(Dataset entries)
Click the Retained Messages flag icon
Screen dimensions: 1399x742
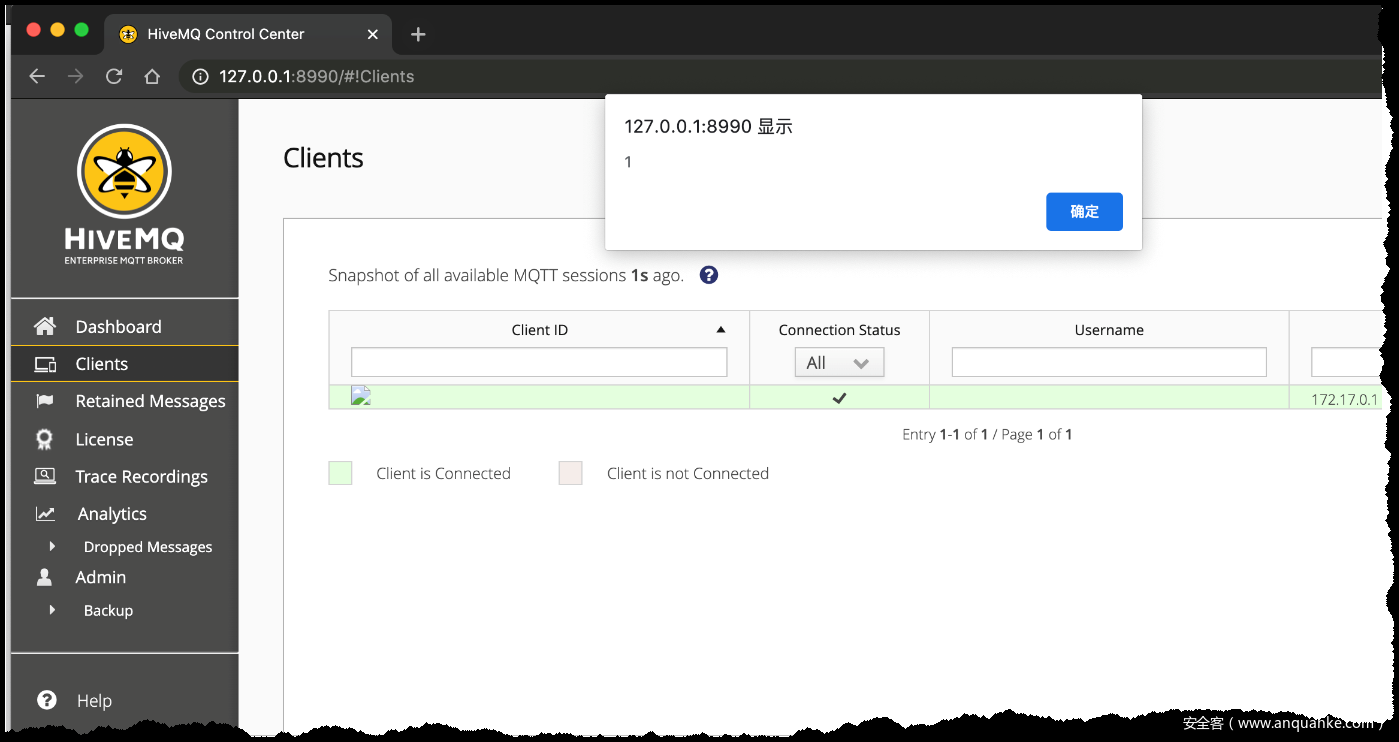click(44, 401)
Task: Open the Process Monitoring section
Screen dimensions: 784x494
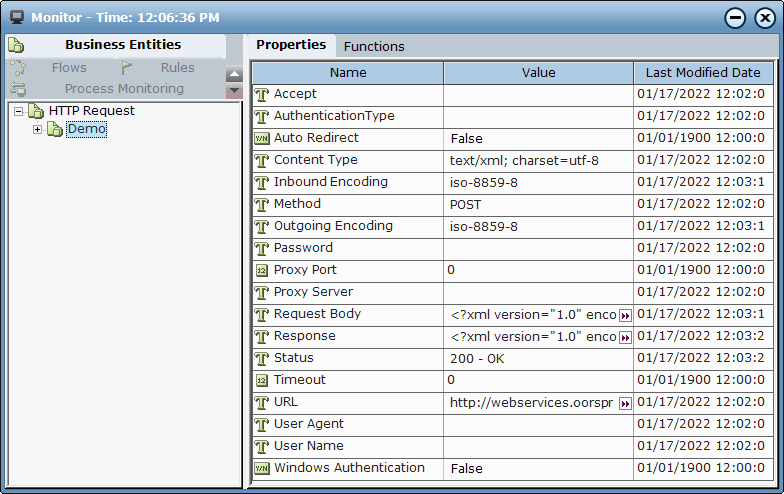Action: click(124, 89)
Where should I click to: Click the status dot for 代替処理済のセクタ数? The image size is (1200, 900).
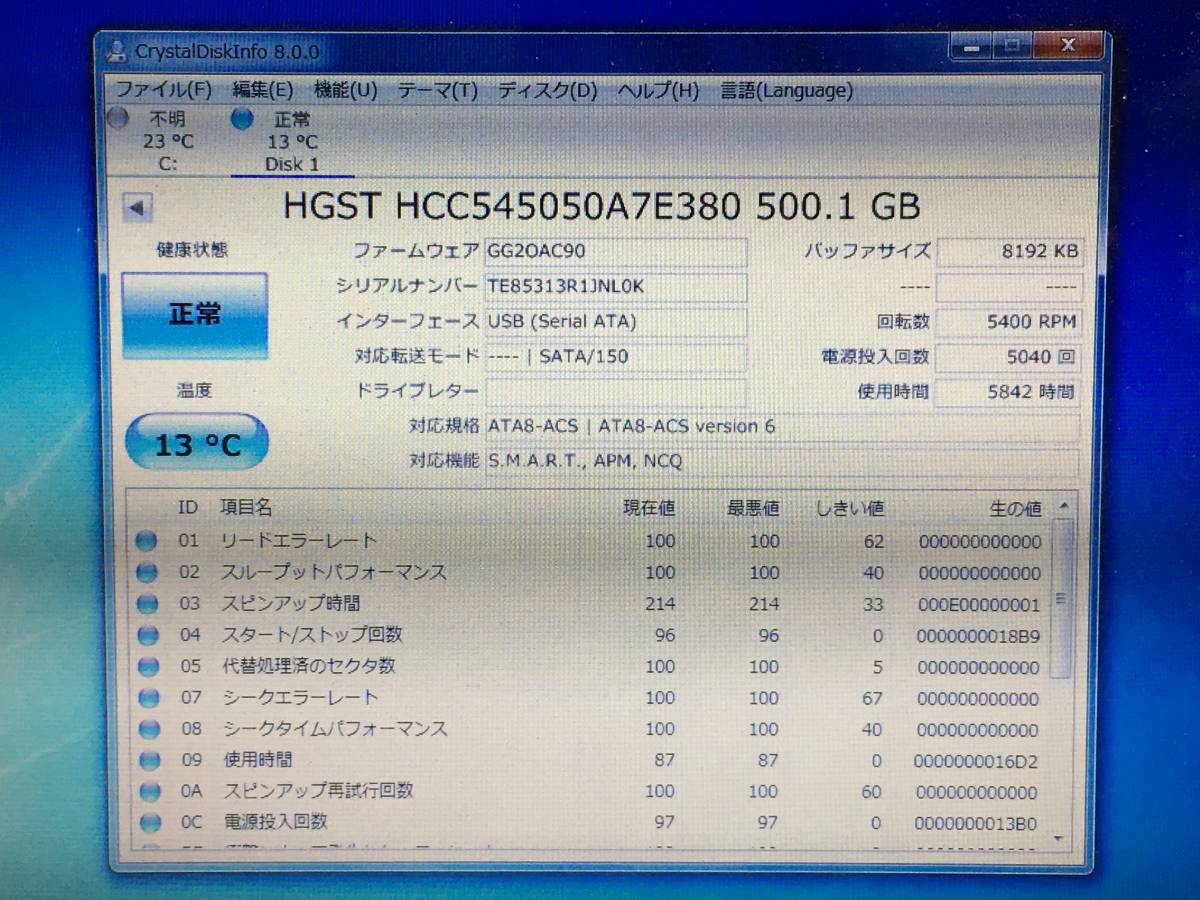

- _What you should do_: The range to transcribe runs from the line holding "Screen dimensions: 1399x742" through the final line of the data above; copy it exactly and exclude the pictures.

- _Output of the exercise_:
Screen dimensions: 1399x742
click(44, 401)
Task: Open the Process Monitoring section
Screen dimensions: 784x494
Action: click(124, 89)
Where should I click to: Click the status dot for 代替処理済のセクタ数? The image size is (1200, 900).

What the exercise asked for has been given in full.